Unreal Engine 4.23 adds Chaos, improves ray tracing

September 6, 2019 | 11:36

Tags: #ar #augmented-reality #chaos #directx-12 #directx-raytracing #dx12 #dxr #game-engine #hololens #hololens-2 #jeff-wilson #physics #unreal-engine #unreal-engine-423

Companies: #epic-games

Epic Games has announced the release of Unreal Engine 4.23, which brings with it a new high-performance physics and destruction engine and improvements to its real-time ray tracing capabilities.

Originally developed as a game engine, and famously used to drive the eponymous Unreal family of games, Unreal Engine has been broadening its appeal of late with the release of Unreal Studio - aimed, the company explained at the time, at bringing Unreal Engine to designers, architects, manufacturers, and other professions which can benefit from real-time rendering. The release of Unreal Engine 4.22 earlier this year brought initial support for the DirectX Raytracing (DXR) application programming interface (API), allowing suitably-equipped graphics hardware to use ray tracing alongside traditional rendering to improve the quality of reflections, shadows, and other lighting effects.

Now, Unreal Engine 4.23 builds on that support with an optimised real-time ray tracing engine, alongside the first public release of the company's new physics and destruction engine: Chaos.

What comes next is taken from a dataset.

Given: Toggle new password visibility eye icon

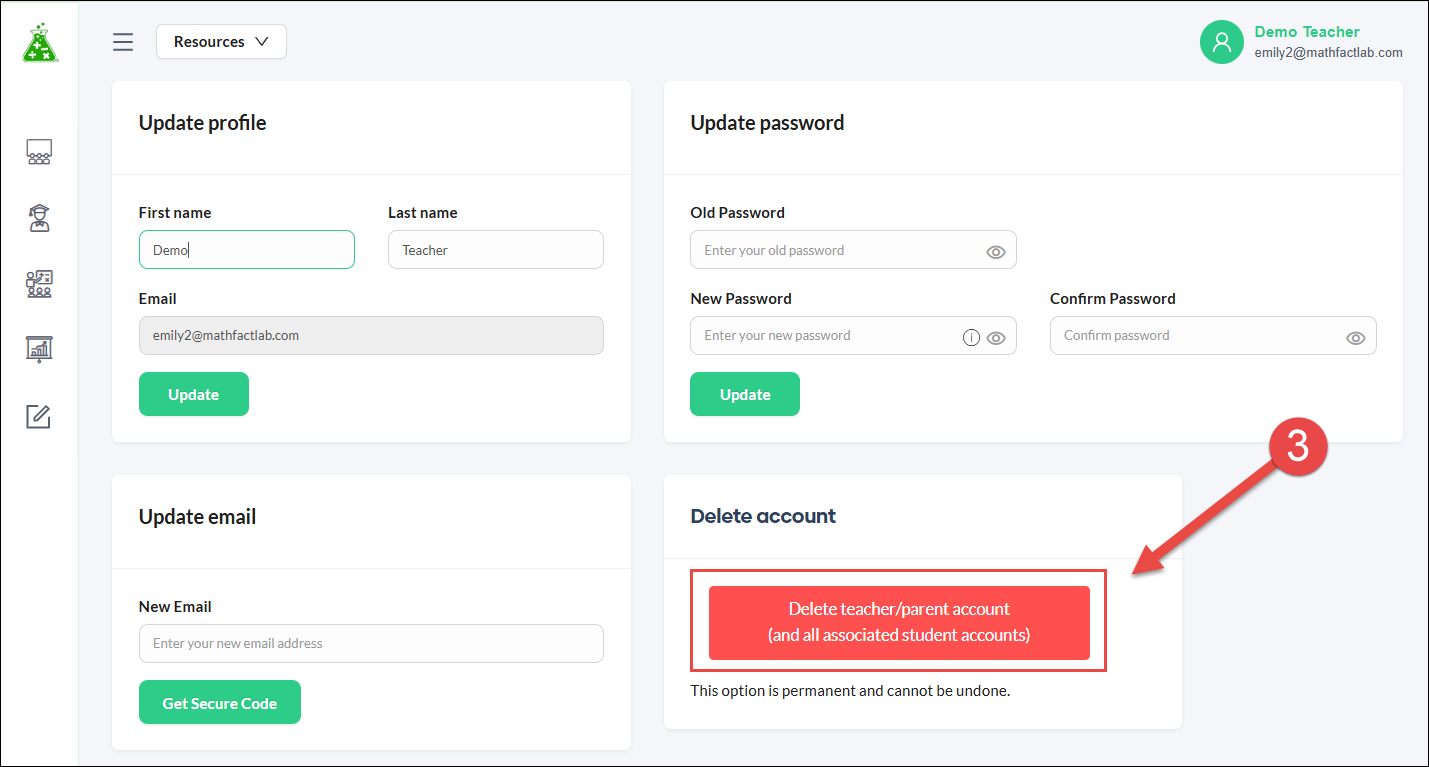Looking at the screenshot, I should coord(995,338).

'Revealed in a demo at GDC 2019, Chaos is Unreal Engine's new high-performance physics and destruction system available to preview in Beta form with the 4.23 release,' explains Epic Games' Jeff Wilson in the announcement. 'With Chaos, users can achieve cinematic-quality visuals in real-time in scenes with massive-scale levels of destruction and unprecedented artist control over content creation.'

The destruction aspect of Chaos uses a new asset class dubbed Geometry Collections. Built from one or more static meshes, Geometry Collections can be broken into multiple pieces using the engine's new Fracturing tools then sub-fractured into clusters. Each piece is connected via a customisable graph with static or dynamic anchors which break depending on strain. When an object is destroyed, Chaos can link to the engine's other simulation systems: 'When a building breaks apart it generates a large amount of dust and smoke,' Wilson explains. 'To create the marriage between destruction and VFX, data from the physics system can be sent to Niagara when an object collides or breaks apart, and that data can be used to generate interesting secondary effects.'

The new engine also includes improvements in its ray tracing capabilities, including expanded support for DirectX 12 features, an improved denoiser, higher-quality ray-traced global illumination (RTGI), and wider geometry and material support including landscape terrain and procedural meshes. There are performance enhancements, too: 'We've improved support for multi-bounce Ray Traced Reflections (RTR) by falling back to Reflection Captures in the scene,' says Wilson. 'This means that intra-reflections (or reflections inside of reflections) that are displaying black, or where you've set a max reflection distance, will fall back to these raster techniques instead of displaying black. This can subtly improve the quality of reflections without using multiple raytraced bounces, greatly increasing performance.'

Other enhancements include a beta release for Virtual Texturing, including a new streaming system designed to reduce memory overhead and increase performance with very large textures and a Runtime Virtual Texture system which can cache shading data over large areas, an Unreal Insights analysis system, native support for the HoloLens 2 augmented reality platform, and improvements in the production pipeline for virtual reality.

Unreal Engine 4.23 is available now, though Epic Games has not yet detailed when the beta functionality will be promoted to production nor when the first software to make use of the new engine will begin to appear.